At some point, someone involved with the planning of this show must have raised the question: Is this going to fly with the viewers? Can we really ask them to stick it out only to not give them an answer? Is that fair to them? Most importantly, Will this be satisfying for them? We suppose the people responsible for this decision convinced themselves they were doing something daring and the payoff would be a lot of buzz and chatter. But in order to believe that you have to believe the show you’re producing is so engrossing and well-done that you can have a little leeway to shock the viewer at the end. Little problem there: the show has been a boring, formulaic slog for weeks on end. For us, and we’ll go out on a limb and say that for the majority of the viewership, the only thing that would have made us interested in watching Season 2 would be a satisfying and clean wrapup to Season 1. That the people involved with creating this show convinced themselves that what viewers really wanted was more Larsen family misery porn and more red herrings, but NO answers is an amazing insight into how far the divide is between those who create entertainment and those who consume it. Somewhere, at some point, a bunch of people sat around a table and convinced themselves that teasing your audience for weeks and then skipping out on them at the last second with no satisfaction was a recipe for success. You’d have to have virtually no understanding of what an audience wants and expects to convince yourself of that and we can’t bring ourselves to come back next year and give any more attention to creators with no respect for the audience. We’re done.

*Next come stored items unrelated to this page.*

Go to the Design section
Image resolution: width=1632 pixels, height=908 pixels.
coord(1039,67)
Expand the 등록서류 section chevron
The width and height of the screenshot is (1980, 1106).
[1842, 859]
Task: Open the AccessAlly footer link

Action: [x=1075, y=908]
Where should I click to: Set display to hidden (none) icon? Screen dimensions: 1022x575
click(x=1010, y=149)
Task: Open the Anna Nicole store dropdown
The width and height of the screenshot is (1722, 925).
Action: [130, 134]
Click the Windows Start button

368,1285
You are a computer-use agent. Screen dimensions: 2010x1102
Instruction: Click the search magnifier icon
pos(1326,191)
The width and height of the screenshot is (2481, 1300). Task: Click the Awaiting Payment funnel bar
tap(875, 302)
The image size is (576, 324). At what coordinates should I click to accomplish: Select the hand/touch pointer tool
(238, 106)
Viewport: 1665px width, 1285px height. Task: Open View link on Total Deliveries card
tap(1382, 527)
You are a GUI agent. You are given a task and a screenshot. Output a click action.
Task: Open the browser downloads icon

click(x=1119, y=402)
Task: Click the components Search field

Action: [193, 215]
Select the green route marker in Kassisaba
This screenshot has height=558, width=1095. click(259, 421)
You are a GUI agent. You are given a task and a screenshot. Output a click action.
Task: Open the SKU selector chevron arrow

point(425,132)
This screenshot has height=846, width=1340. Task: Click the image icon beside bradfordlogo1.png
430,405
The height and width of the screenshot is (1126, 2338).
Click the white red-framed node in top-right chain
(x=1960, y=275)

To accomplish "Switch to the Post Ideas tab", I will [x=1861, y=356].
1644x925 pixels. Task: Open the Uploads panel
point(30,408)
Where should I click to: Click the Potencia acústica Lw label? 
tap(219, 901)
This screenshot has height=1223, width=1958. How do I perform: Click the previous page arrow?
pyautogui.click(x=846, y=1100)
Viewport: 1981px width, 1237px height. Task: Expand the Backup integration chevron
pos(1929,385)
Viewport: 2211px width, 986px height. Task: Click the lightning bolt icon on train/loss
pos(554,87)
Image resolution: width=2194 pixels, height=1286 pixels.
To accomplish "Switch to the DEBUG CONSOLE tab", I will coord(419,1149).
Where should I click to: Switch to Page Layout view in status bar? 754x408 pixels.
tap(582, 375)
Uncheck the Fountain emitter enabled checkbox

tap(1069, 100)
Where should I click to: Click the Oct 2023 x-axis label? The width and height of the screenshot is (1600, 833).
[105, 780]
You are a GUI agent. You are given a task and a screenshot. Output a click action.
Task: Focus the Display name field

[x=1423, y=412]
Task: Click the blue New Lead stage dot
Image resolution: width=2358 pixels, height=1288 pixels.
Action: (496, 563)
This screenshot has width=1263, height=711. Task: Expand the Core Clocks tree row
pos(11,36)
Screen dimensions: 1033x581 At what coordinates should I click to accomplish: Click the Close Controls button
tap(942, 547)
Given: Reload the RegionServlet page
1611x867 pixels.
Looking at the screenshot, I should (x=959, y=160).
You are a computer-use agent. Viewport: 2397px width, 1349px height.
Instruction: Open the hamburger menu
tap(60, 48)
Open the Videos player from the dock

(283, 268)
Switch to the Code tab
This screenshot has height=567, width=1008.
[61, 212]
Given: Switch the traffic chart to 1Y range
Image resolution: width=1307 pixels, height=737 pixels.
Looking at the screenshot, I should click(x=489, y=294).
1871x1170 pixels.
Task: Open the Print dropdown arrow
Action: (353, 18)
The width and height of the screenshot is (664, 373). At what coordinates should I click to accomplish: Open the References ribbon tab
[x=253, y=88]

And please, don’t try the “It’s subtle and sophisticated! You just don’t get it! Maybe you should go watch COPS!” response. Save it. The first two hours of this season were subtle and sophisticated. Everything since then has gotten increasingly clumsy and nonsensical. We could point out the various plot contrivances that continued right up to the last second but frankly, we don’t care and we don’t think the show deserves another second of consideration. Put this one in the TV trash heap where it belongs. We predict AMC’s in for quite the disappointment when Season 2 starts and to be perfectly frank, they’ll deserve it for being so dismissive of its audience.